## Exercise details
Identify each line below that contains the word "agent", and copy it out.
::: Supplied material :::
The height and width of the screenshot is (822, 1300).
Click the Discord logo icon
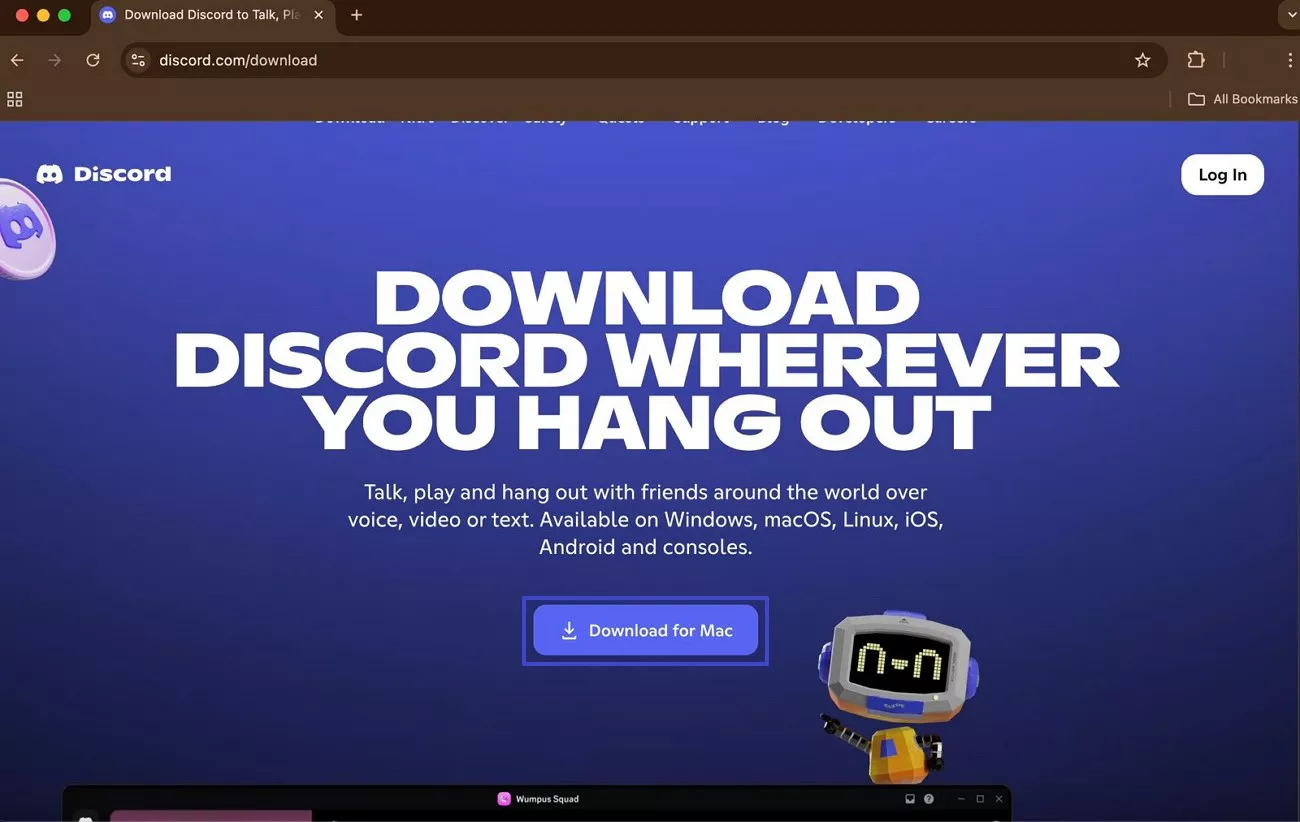(49, 173)
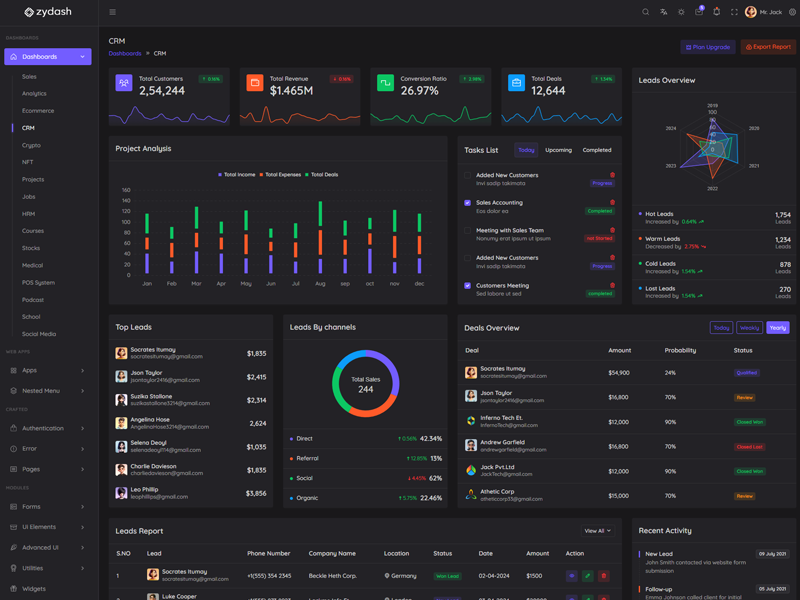
Task: Delete the Sales Accounting task
Action: coord(612,203)
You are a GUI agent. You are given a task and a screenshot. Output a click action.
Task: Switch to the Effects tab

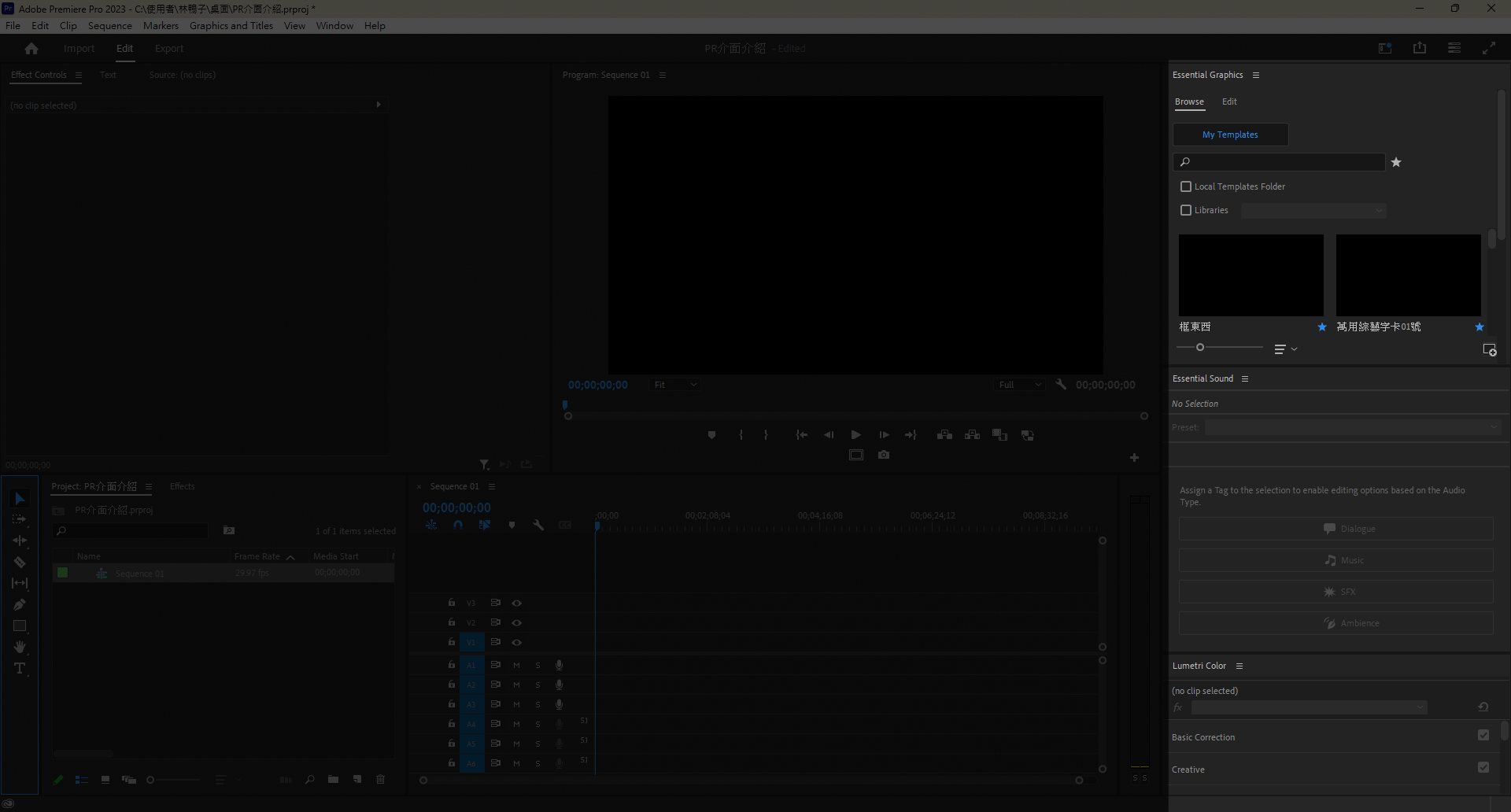(182, 486)
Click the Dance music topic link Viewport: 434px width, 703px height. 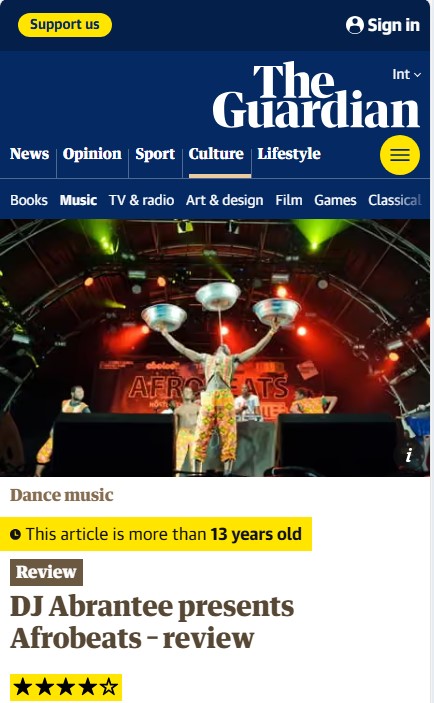tap(62, 495)
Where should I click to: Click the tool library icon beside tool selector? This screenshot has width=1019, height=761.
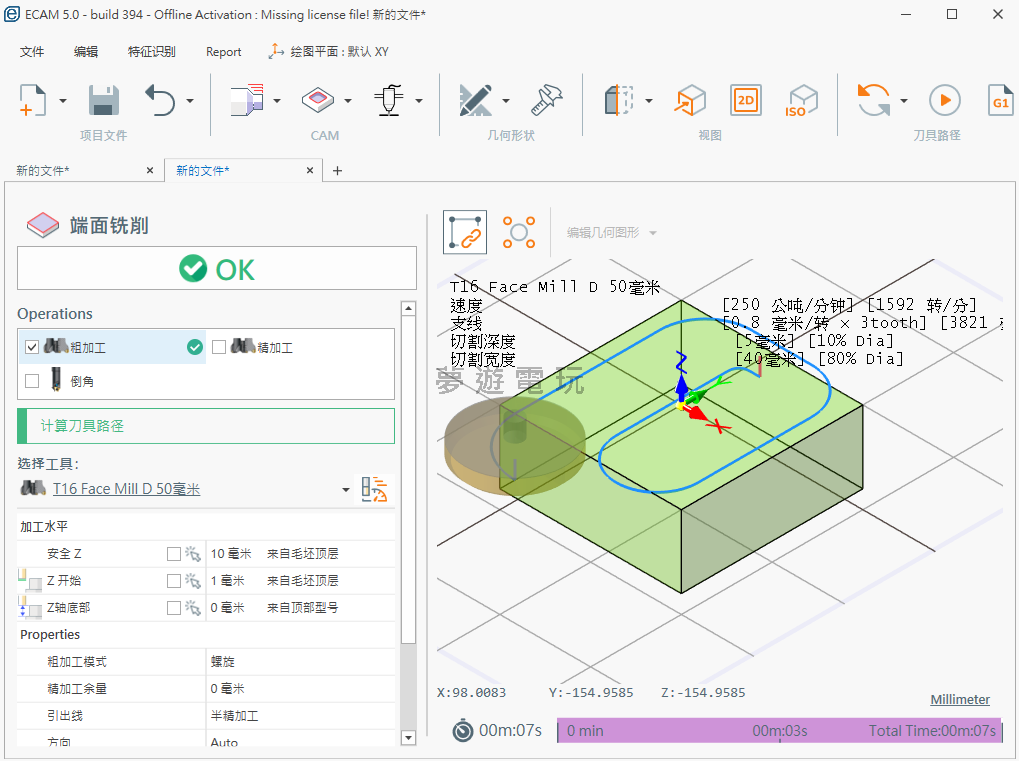pos(375,489)
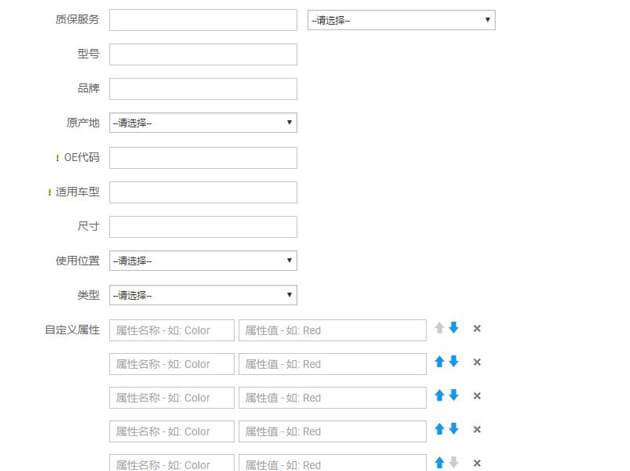The image size is (630, 471).
Task: Move the second custom attribute row down
Action: 454,362
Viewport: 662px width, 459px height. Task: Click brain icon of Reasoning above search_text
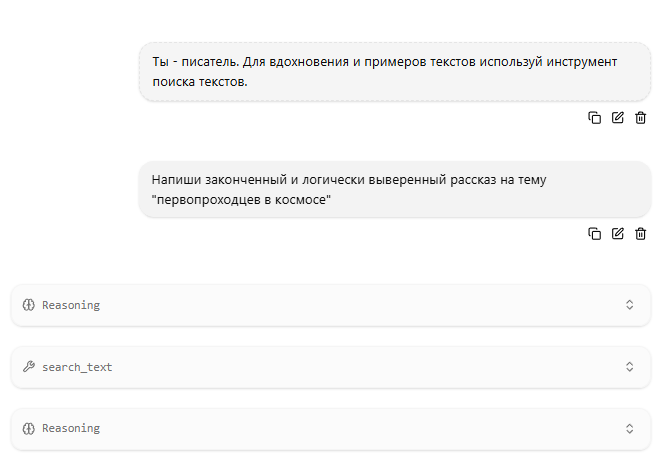click(x=29, y=305)
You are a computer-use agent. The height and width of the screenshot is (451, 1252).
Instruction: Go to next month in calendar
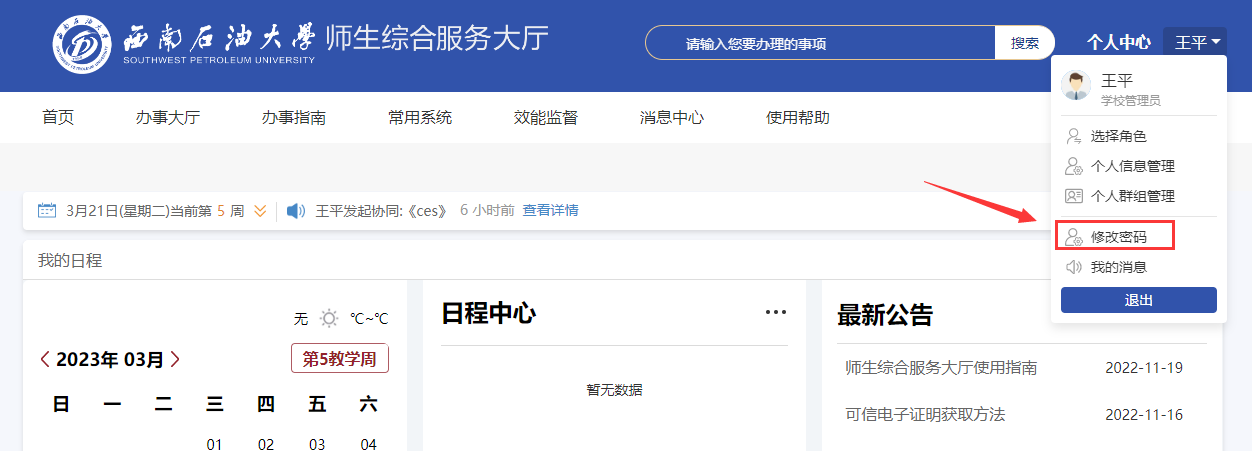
:::
## Answer
You are a GUI agent. You are given a task and a screenshot. Output a click action.
You are a computer-use agent. The height and width of the screenshot is (451, 1252).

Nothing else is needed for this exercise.